Dan bagi yang memilih pergi dalam upayanya mewujudkan
mimpi hanya tersaji dua opsi yaitu apakah karena takut untuk bermimpi atau kepalanya
terlalu dibelenggu oleh kewarasan yang perlahan memicu pelatuk sebuah pemikiran
buruk yang menodai impian, yang membuat surutnya kemauan diri untuk
memperjuangkan mimpi dan cenderung kembali berjibaku dalam kubangan racun ketakutan
bertajuk kenyamanan.
Konsekuensi bagi mereka yang mempunyai impian adalah
menghadapi kenyataan, walaupun tujuan dari hidup adalah melihat kenyataan namun
bermimpi dan berupaya memperjuangkannya bukanlah sebuah kejahatan, sehingga
semua mimpi layak untuk diperjuangkan maka bentrokanlah mimpi itu dengan
kenyataan dalam lingkungan berkehidupan karena hanya diri sendiri yang menjadi kemudi
mimpi itu terjadi atau cenderung menuju mati.
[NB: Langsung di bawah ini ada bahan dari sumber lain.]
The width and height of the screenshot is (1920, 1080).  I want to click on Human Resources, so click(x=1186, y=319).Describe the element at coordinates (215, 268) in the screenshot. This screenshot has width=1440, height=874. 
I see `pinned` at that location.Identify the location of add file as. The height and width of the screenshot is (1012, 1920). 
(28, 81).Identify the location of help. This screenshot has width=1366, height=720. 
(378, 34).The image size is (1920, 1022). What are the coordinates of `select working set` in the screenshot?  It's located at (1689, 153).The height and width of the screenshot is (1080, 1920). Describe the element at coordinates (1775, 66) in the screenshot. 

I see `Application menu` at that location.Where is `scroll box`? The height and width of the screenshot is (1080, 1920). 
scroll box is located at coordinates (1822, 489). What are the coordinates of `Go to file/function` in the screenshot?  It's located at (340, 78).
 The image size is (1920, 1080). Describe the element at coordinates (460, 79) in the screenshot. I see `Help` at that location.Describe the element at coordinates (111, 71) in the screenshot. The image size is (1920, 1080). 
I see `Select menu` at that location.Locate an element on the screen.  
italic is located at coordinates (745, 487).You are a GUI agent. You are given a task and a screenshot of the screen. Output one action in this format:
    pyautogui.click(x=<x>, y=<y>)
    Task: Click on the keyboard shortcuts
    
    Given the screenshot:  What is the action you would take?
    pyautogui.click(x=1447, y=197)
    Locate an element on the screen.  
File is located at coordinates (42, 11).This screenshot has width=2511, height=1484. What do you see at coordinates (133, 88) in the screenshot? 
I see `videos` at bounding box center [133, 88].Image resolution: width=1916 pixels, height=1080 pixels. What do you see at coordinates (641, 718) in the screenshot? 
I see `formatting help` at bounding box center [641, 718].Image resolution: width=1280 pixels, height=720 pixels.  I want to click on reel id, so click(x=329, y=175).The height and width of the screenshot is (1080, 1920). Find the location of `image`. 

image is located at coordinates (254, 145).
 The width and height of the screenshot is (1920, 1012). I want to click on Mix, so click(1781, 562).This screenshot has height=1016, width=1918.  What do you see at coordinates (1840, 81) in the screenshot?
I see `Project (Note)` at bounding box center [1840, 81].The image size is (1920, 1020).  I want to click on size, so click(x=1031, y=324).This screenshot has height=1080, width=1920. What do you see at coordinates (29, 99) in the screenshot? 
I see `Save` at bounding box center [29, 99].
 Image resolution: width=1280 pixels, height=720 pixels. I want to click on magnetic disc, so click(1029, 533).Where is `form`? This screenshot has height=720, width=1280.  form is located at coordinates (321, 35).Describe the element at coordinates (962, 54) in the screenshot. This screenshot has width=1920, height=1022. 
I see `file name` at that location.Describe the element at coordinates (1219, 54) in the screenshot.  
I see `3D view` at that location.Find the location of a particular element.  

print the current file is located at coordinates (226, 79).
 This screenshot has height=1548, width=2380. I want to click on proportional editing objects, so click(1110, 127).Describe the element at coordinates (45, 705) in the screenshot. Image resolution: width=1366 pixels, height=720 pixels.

Mimpi akan setia berdansa dengan kondisi, sehingga bagi jiwa
yang ingin mewujudkan mimpi harus berhadapan dengan kondisi yang erat kaitannya
dengan kenyataan, dan sering kali kewarasan menjadi sumber kecemasan karena pertimbangan
berlarut yang pada akhirnya menjadi sumber beban pikiran dan berakhir dengan
tanpa adanya sebuah upaya percobaan untuk memperjuangkan impian.